Additional details on the tests and their military significance emerged Tuesday.

P.K. Iyengar, a former chairman of India's Atomic Energy Commission, told Reuters in Bombay the smallest device, with a blast equivalent to 1,000 metric tons of TNT, was the size that might be fired as an artillery shell or dropped from a combat support aircraft.

The mid-size blast was from a standard fission device equivalent to about 12,000 metric tons of TNT -- the size that might be dropped from a bomber plane.

Iyengar said the largest of the three tests Monday was not a full hydrogen bomb. Most of its 50,000 to 100,000 metric ton explosive force came from a fission device -- the A-bomb which serves as a trigger for the H-bomb's big fusion explosion.

Iyengar said the device contained only a token amount of the hydrogen variant tritium. It showed that India's thermonuclear technology worked, but did not produce the megaton explosion typical of a full H-bomb.

"We need not go for a megaton explosion while testing an H-bomb," said Iyengar, one of the scientists involved in India's only other nuclear test, in 1974.

"Such tests are required only if we are planning for a total destruction of the opposite side. They don't have relevance in our strategy."

Pakistani Foreign Minister Gohar Ayub Khan said Islamabad had the right to take "all appropriate measures for its security" and make its defense "impregnable."

Prime Minister Nawaz Sharif refused to say whether his country was planning an experimental nuclear blast of its own.

Sen.

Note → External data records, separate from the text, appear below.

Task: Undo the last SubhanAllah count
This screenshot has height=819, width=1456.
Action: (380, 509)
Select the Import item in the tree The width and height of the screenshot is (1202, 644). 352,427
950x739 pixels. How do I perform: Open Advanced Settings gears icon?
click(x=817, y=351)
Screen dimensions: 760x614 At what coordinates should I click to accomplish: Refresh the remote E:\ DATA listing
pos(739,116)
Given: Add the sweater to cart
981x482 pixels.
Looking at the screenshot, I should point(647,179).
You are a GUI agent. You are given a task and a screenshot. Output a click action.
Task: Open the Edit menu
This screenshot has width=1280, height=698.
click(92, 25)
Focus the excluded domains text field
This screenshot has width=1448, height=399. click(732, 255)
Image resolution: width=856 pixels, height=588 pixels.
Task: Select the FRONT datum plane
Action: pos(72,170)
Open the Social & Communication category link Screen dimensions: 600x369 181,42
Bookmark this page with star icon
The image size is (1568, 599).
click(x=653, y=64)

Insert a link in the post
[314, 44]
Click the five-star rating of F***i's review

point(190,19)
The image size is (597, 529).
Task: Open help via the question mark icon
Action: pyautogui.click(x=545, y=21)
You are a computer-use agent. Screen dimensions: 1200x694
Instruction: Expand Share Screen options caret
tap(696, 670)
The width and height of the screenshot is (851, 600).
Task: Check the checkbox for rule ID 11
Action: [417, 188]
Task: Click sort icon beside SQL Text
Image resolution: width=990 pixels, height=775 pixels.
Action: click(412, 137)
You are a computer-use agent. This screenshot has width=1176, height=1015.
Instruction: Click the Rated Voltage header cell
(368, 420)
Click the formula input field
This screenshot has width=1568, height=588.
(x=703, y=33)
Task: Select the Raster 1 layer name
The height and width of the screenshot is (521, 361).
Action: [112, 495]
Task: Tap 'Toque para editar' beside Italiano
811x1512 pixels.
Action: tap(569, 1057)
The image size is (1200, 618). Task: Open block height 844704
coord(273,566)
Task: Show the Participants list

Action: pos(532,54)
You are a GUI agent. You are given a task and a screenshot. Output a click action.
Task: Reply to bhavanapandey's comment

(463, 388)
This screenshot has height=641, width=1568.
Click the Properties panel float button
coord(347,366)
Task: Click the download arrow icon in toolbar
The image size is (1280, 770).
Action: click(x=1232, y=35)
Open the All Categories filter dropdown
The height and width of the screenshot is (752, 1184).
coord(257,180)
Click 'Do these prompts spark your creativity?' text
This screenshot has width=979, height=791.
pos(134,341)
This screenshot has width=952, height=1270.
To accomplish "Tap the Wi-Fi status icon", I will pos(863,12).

Richard Shelby, the head of the U.S. Senate Intelligence Committee, said he planned hearings as early as this week into what he called the colossal failure of U.S. spy agencies to pick up preparations for India's tests.

In what may be the "greatest failure in more than a decade," the $27-billion-a-year U.S. espionage establishment was caught completely off guard by the Indian tests, said Shelby, an Alabama Republican.